La discipline et la rigueur allemande ne sont plus à démontrer. C'est donc naturellement que la région Alsace, après son annexion en 1870, dut apprendre à se conformer aux préceptes de l'ordre teuton.
Selon le proverbe allemand « Wer trübe Fenster hat, dem scheint alles Grau » (celui qui a des fenêtres sales, voit tout en gris), la commune de Valff, par le biais de son maire ANDRES sorti un arrêté municipal en 1875 basé ... sur d'anciennes lois françaises de 1790 et 1837 ! Il faut croire que le village s'était laissé aller. La commune piocha donc dans les réserves législatives françaises pour ... assainir les rues et les passages !

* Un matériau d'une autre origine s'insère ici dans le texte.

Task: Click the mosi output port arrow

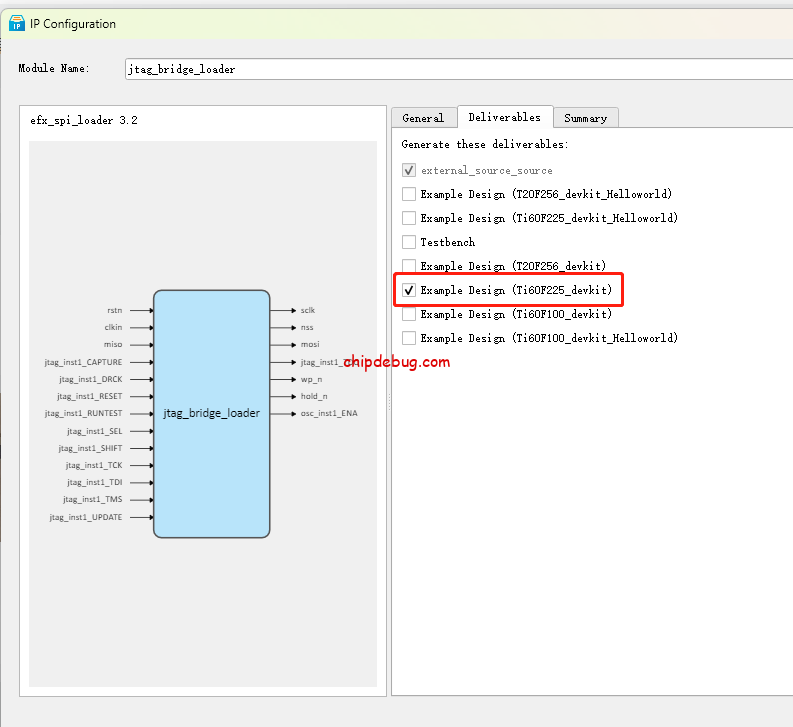Action: click(x=283, y=344)
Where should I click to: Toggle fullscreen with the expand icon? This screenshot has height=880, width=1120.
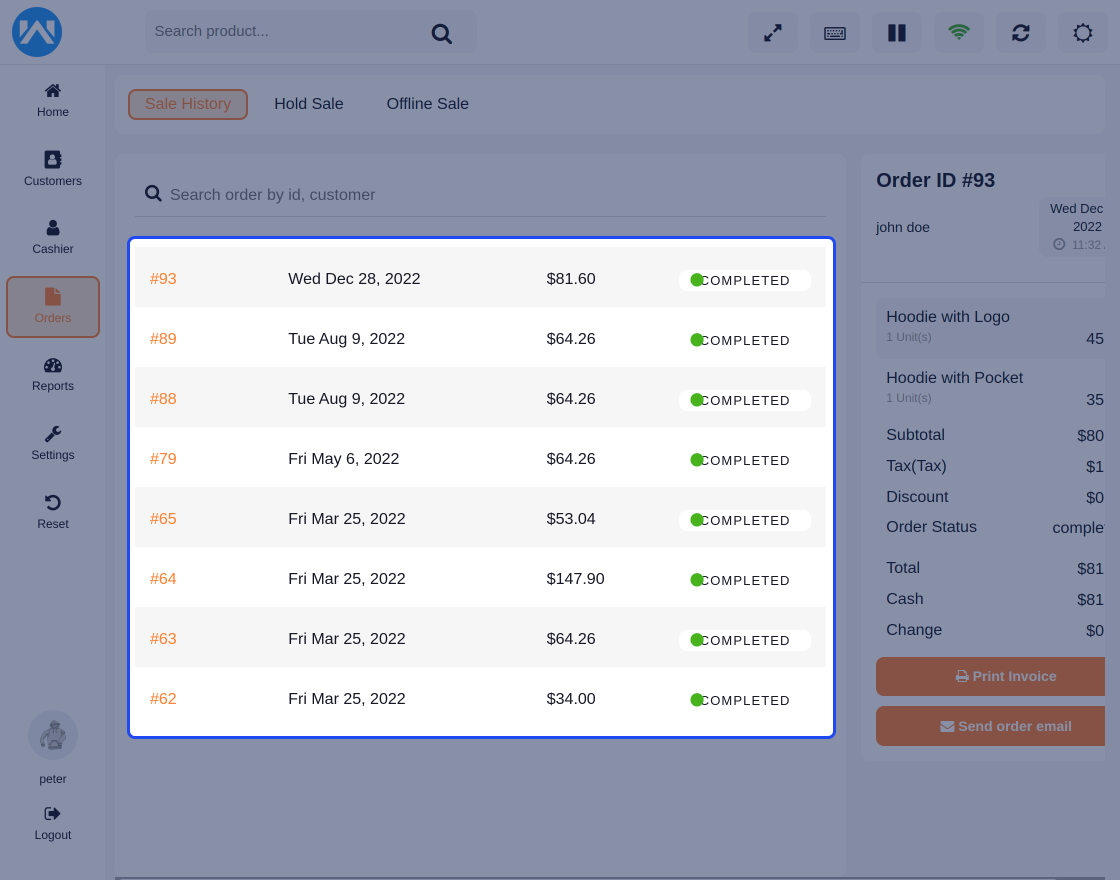tap(772, 32)
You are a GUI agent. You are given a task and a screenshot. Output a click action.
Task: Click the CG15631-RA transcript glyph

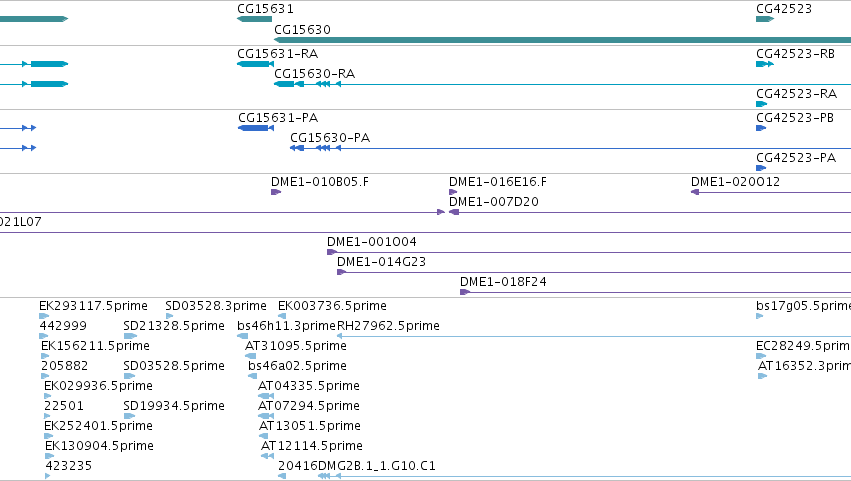tap(255, 64)
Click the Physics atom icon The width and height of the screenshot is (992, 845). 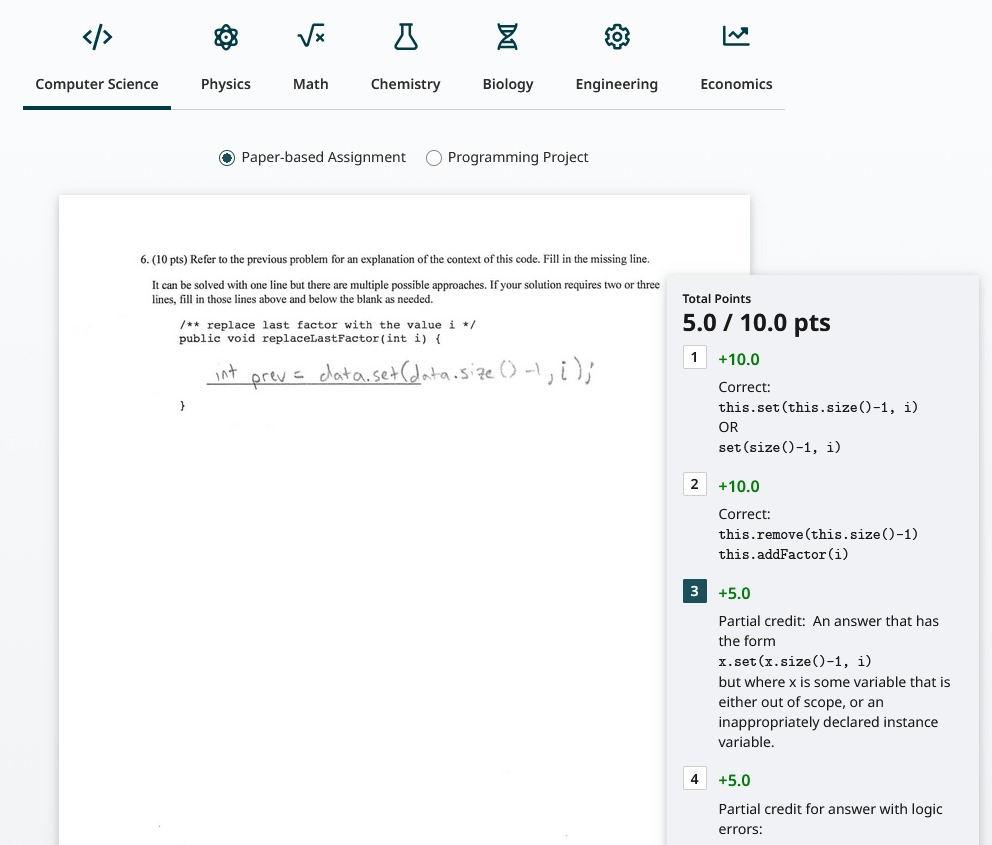coord(226,38)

Il semblerait que le village se soit tout doucement transformé en dépotoir. Les rues s'étaient dénaturées en terrain vague par le passage des oies et bestiaux qui traversaient la commune deux fois par jour. Des charrettes et attelages à chevaux laissaient derrière elles de beaux tas de boue et de crottes et les habitants avaient pris l'habitude d'étendre leur propriété sur la voie publique. Certains avaient pris l'habitude de déverser leur pot de chambre remplis des affaires nocturnes entre leur maison et celle du voisin (Gangele). Cette ancienne habitude ne choquait personne, on le faisait depuis si longtemps ! Ce qui posait problème c'est que le monticule grossissait, merci les odeurs ! Et je ne vais quand même pas nettoyer les crottes de mon voisin quand même et dans ce mélange comment retrouver les miennes ! Trop c'est trop, il faut sévir !

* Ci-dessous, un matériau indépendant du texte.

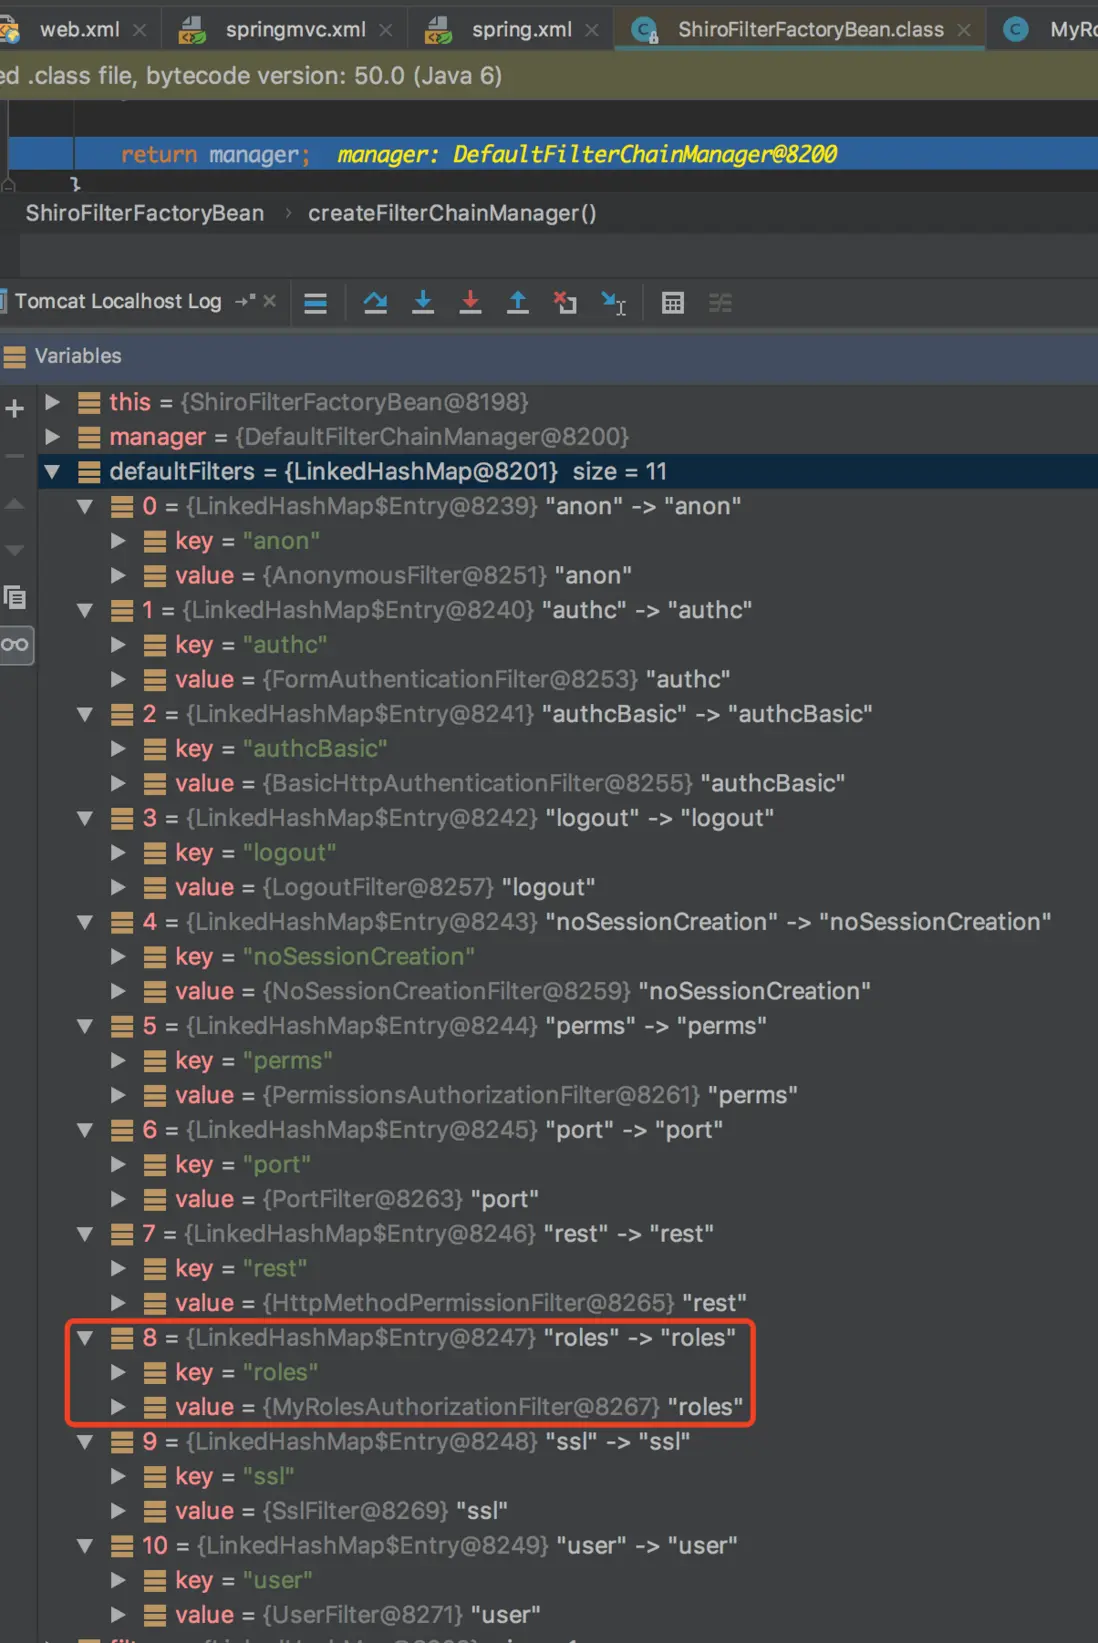Click ShiroFilterFactoryBean in the breadcrumb

[145, 213]

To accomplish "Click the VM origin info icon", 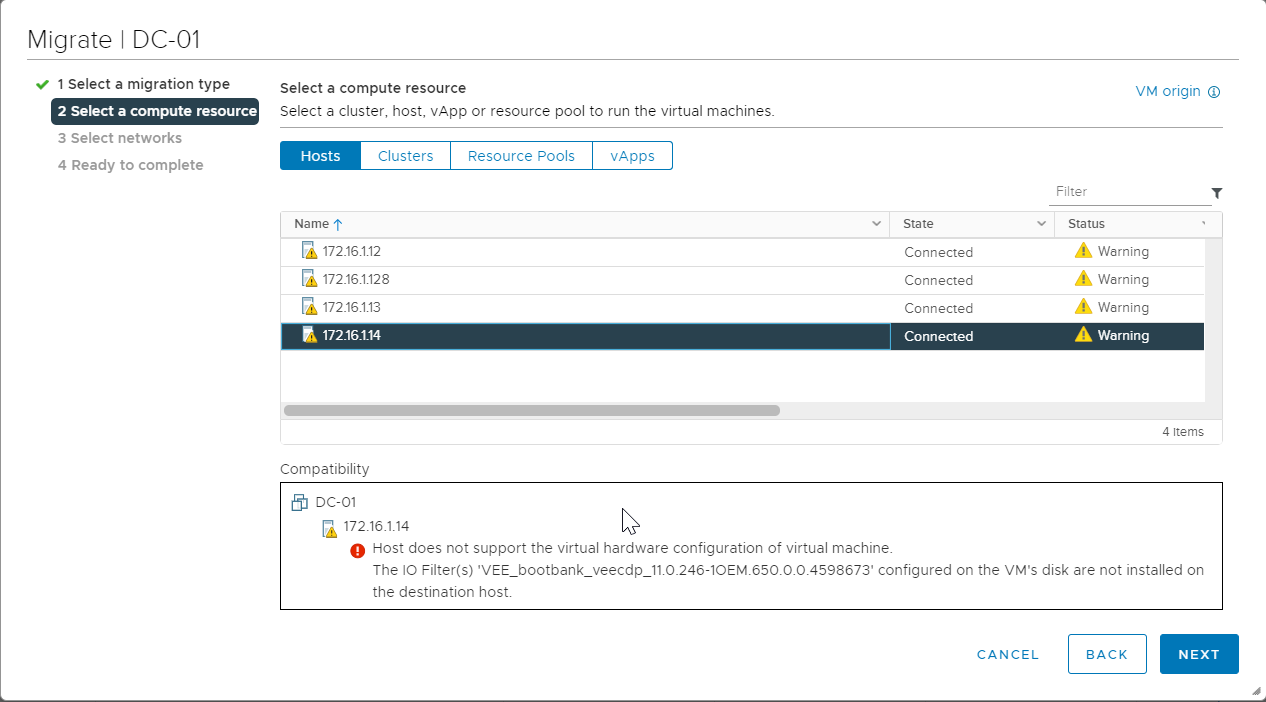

Le maire débute son arrêté par mettre en avant la santé publique.
Les maisons
- Les passages et espaces entre les maisons servant à l'écoulement des eaux usagées et autres excréments doivent être impérativement nettoyés. Dans un délai de 14 jours tous gravats et saletés doivent être retirés.
- Tous les passages mitoyens doivent être, entre le 1er octobre et le 1er avril nettoyés tous les 3 mois et chaque mois en été. La commune se réserve l'injonction d'un nettoyage obligatoire supplémentaire. Une tournée faite par 2 agents communaux régira les injonctions ou sera nettoyé au frais des propriétaires.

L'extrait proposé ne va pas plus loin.